Figure 4Prevalence of diabetes in Colombia. (A) Age-adjusted diabetes mellitus prevalence per 100,000 inhabitants are shown for the 32 Colombian administrative departments (i.e., states). Diabetes prevalence estimates were averaged across three different epidemiological databases: (1) Cuenta de Alto Costo, (2) Observatorio de Diabetes de Colombia, and (3) the Sistema Integral de Información de la Protección Social. The map was created using the R maptools package[65] with mapping data from OpenStreetMaps. The cartography in the OpenStreetMap map tiles is licensed under CC BY-SA (www.openstreetmap.org/copyright). The map data are available under the Open Database License © OpenStreetMap contributors. The license terms can be found on the following link: http://creativecommons.org/licenses/by-sa/2.0/. (B) Comparison of Colombian diabetes state-by-state prevalence estimates taken from the three different database sources. Regression plots for all three possible pairwise comparisons between the different databases are shown, with the values for Chocó and Antioquia indicated. For each regression, the Pearson correlation r-value is shown along with the P-value significance level.

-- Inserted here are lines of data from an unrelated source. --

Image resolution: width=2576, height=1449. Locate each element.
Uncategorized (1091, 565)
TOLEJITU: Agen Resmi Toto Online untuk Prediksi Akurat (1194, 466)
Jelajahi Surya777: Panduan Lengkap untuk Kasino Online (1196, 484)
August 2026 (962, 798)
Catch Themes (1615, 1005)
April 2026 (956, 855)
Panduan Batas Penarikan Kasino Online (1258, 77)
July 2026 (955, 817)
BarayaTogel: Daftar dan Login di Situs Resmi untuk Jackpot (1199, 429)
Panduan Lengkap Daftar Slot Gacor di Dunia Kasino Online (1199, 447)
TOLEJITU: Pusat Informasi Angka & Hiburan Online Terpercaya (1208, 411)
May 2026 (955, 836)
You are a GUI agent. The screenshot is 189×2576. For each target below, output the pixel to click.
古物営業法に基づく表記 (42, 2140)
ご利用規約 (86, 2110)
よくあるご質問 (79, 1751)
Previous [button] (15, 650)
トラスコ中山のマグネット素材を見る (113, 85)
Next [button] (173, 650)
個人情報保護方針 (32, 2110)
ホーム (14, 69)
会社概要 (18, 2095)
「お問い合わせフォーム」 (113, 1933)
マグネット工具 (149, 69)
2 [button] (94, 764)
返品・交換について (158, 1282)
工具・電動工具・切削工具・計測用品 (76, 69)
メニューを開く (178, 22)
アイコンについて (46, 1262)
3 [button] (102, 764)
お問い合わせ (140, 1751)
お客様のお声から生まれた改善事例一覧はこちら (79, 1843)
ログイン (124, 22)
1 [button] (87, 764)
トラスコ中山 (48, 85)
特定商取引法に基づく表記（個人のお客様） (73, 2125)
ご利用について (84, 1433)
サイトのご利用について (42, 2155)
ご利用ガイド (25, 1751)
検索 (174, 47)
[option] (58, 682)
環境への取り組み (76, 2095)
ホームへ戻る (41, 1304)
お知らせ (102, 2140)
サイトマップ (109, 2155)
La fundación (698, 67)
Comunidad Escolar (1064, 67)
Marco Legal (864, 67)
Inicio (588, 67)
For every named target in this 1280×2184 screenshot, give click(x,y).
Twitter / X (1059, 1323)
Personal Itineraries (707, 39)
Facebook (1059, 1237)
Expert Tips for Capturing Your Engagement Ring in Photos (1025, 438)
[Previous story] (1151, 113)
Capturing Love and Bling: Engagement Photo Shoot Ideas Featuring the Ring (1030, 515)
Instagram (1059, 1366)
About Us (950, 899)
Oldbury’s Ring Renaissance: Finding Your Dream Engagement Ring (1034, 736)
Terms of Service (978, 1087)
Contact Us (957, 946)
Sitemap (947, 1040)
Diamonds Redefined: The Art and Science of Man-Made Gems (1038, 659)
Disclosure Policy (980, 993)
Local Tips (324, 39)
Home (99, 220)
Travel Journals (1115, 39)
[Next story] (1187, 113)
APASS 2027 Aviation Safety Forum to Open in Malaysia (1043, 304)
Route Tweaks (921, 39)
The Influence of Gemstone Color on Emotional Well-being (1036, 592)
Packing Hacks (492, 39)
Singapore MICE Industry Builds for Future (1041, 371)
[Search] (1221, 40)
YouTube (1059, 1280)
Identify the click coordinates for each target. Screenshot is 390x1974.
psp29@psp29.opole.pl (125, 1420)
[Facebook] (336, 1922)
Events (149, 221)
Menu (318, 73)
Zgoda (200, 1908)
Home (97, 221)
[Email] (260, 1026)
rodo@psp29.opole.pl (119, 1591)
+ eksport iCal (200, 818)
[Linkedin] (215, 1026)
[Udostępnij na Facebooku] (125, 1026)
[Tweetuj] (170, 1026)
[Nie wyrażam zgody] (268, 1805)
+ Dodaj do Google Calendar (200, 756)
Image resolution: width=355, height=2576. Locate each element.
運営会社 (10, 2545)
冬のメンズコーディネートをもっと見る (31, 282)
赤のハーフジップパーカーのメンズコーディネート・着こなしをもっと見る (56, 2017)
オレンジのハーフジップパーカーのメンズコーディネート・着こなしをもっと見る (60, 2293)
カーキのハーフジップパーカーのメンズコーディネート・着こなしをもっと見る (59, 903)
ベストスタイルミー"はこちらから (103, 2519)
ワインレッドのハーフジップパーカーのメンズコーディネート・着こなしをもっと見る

Comparison of socio-economic status (SES) indicators for Chocó and Antioquia.
| Measure1 | Chocó | Antioquia |
|---|---|---|
| Human Development Index (HDI)2 | 0.73 | 0.85 |
| Literacy Rate | 76% | 89% |
| GDP (per capita)3 | $6 M | $16 M |
| Life Expectancy | 68 yrs | 73 yrs |
| Employment Rate | 77% | 88% |
| Modern Housing Rate | 10% | 79% |
| Protein Consumption Deficit | 57% | 26% |
| Calcium Deficit | 95% | 75% |
1SES index data taken from the Colombian census[37] and the Colombian national nutritional survey[38].
2The HDI is a composite of measure of health, education and standard of living.
3Gross domestic product (GDP) estimates are shown as millions of Colombian pesos (COP).